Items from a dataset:

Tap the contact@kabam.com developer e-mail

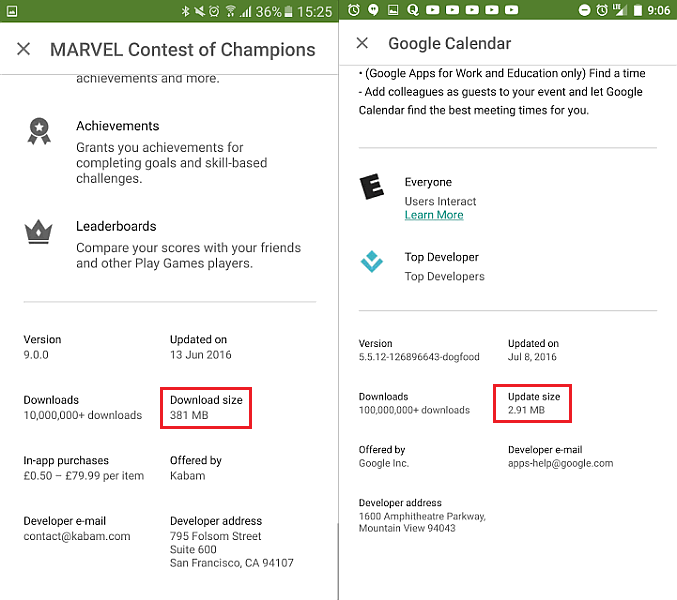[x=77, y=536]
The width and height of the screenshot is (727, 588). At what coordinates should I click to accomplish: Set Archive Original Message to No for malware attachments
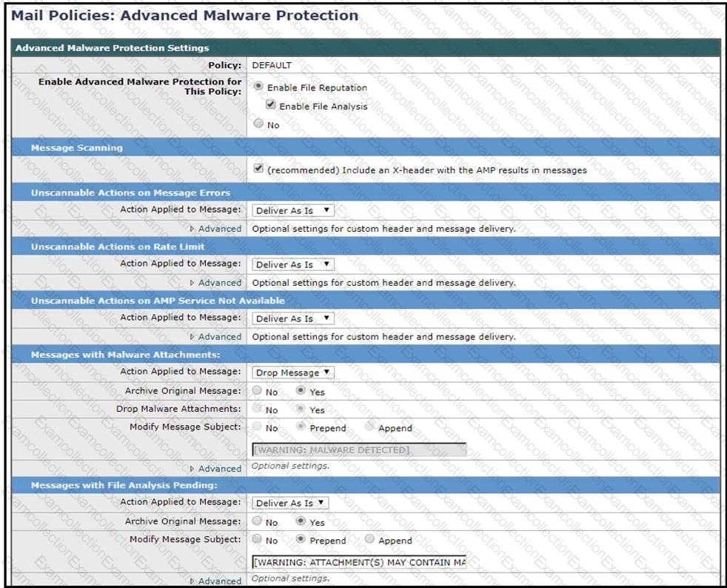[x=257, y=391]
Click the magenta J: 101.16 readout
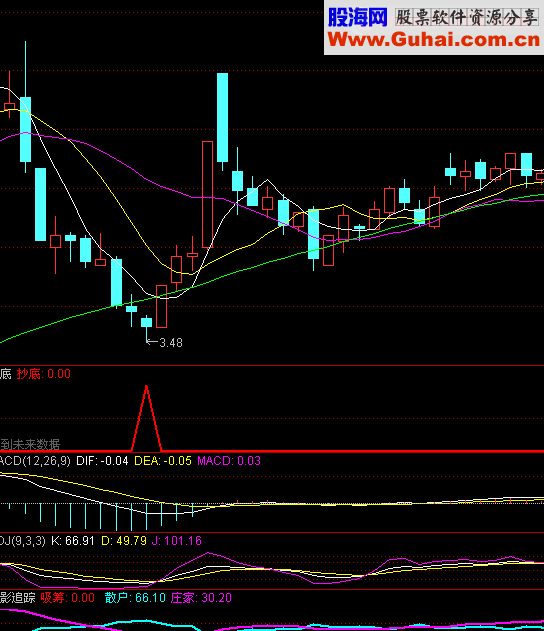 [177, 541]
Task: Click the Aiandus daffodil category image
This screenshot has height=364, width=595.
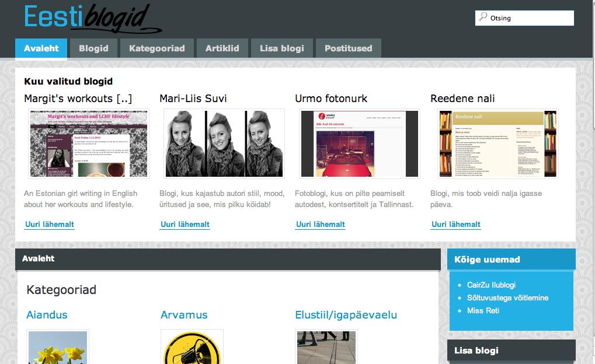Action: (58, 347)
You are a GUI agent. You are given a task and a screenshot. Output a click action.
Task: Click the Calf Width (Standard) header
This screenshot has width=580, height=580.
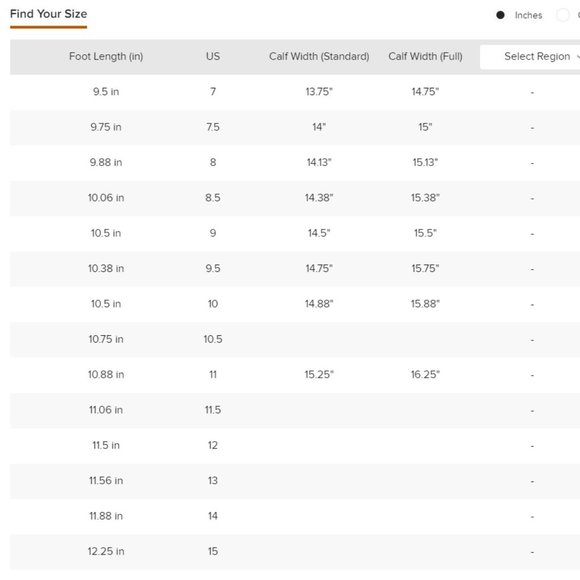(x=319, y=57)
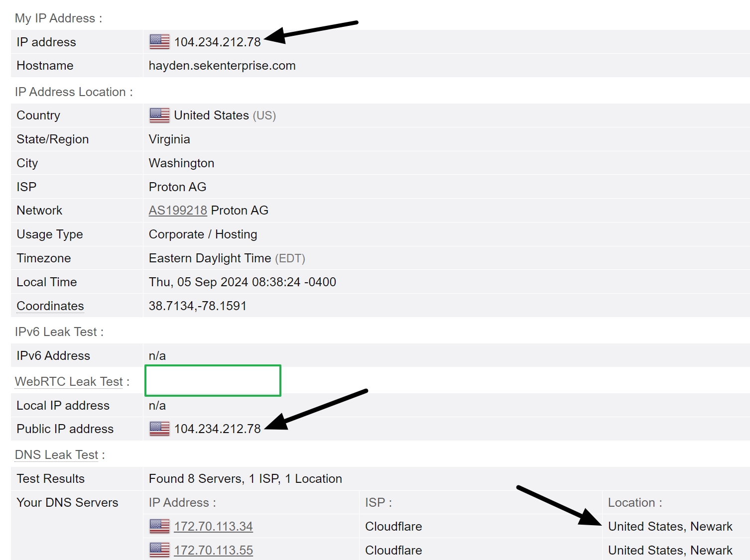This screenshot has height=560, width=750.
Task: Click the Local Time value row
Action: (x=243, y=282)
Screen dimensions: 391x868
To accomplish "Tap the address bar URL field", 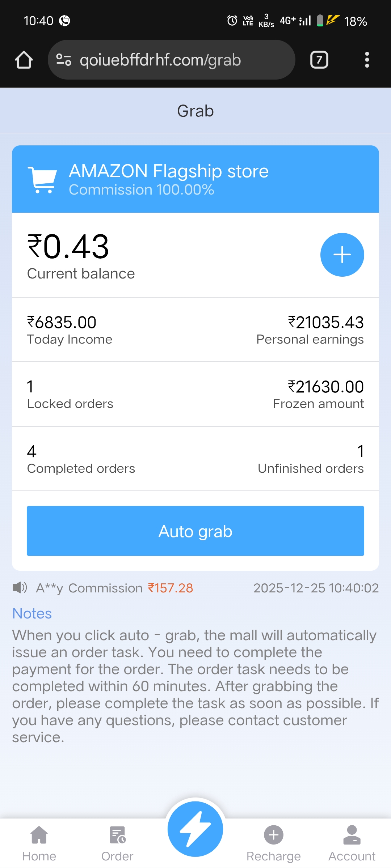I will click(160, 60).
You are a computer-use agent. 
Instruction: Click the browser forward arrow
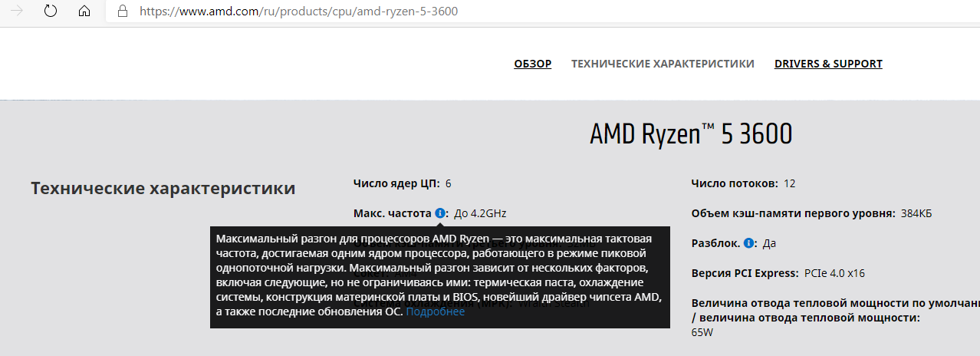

What you will do: What's needed is an exact copy of the records above from the line containing "Click the magenta J: 101.16 readout" down to the line containing "Task: Click the Calf Width (Standard) header", both included, without any pictures.

Answer for this exercise:
Click the magenta J: 101.16 readout
 [177, 541]
Task: Click the Aiandus daffodil category image
This screenshot has height=364, width=595.
Action: (58, 347)
You are a GUI agent. You are given a task and a screenshot. Output a click action.
Task: Click the Calf Width (Standard) header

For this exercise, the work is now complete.